Уилл поднял на нее свои светло-голубые глаза. «Ну, Скарлетт, ты знаешь это не хуже других. В семье не принято порочить своих членов. Я всегда считал… Жалко, что ты, как мне кажется, не видишь того хорошего, что есть в Сьюлин. А оно есть, только не проявляет себя, когда ты приезжаешь. Тебе придется поверить мне на слово. Какой бы ты ее ни считала, Сьюлин никогда не скажет о твоих личных делах никому. Она хочет, чтобы люди сплетничали о семье О’Хара, не более, чем ты».
Скарлетт слегка успокоилась. Она полностью доверяла Уиллу. Его слово было более твердым, чем деньги, положенные в банк. И он был мудр: ей не приходилось видеть, чтобы Уилл в чем-то ошибался — разве что в отношении Сьюлин.
— Ты веришь, что он вернется, Уилл?
Уилл не спросил, кого она имеет в виду — он услышал тревогу, спрятанную за словами. Продолжил жевать соломинку, расположившуюся в углу его рта, и только потом решил, что ответить.
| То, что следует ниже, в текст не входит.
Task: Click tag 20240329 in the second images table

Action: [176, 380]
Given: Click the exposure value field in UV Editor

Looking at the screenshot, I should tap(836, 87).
В конце концов он медленно сказал:
— Я не могу сказать, что я так думаю или не думаю, Скарлетт. Не мне судить. Я видел его всего четыре или пять раз в своей жизни.
Скарлетт была оглушена. Но вспышка гнева заглушила боль.
— Уилл Бентин, ты ничего не понимаешь! Ретт сейчас расстроен, но он справится с этим. Он никогда не поступит так низко, не уйдет, не оставит меня!
Уилл кивнул. Скарлетт могла понять это как молчаливое согласие. Но он не забыл ту характеристику, которую сардонически дал себе Ретт: «подлец». И, судя по тому, что говорят люди вокруг, он всегда был таким и, скорее всего, останется таким вечно.
Скарлетт упрямо смотрела на знакомую красную глину дороги, расстилавшейся перед ними. Ее подбородок был выставлен вперед, а мозг лихорадочно работал. Ретт вернется. Он обязан вернуться, так как она хочет этого, а она всегда получала то, чего хочет. Все, что ей осталось сделать, — это заставить себя что-то придумать.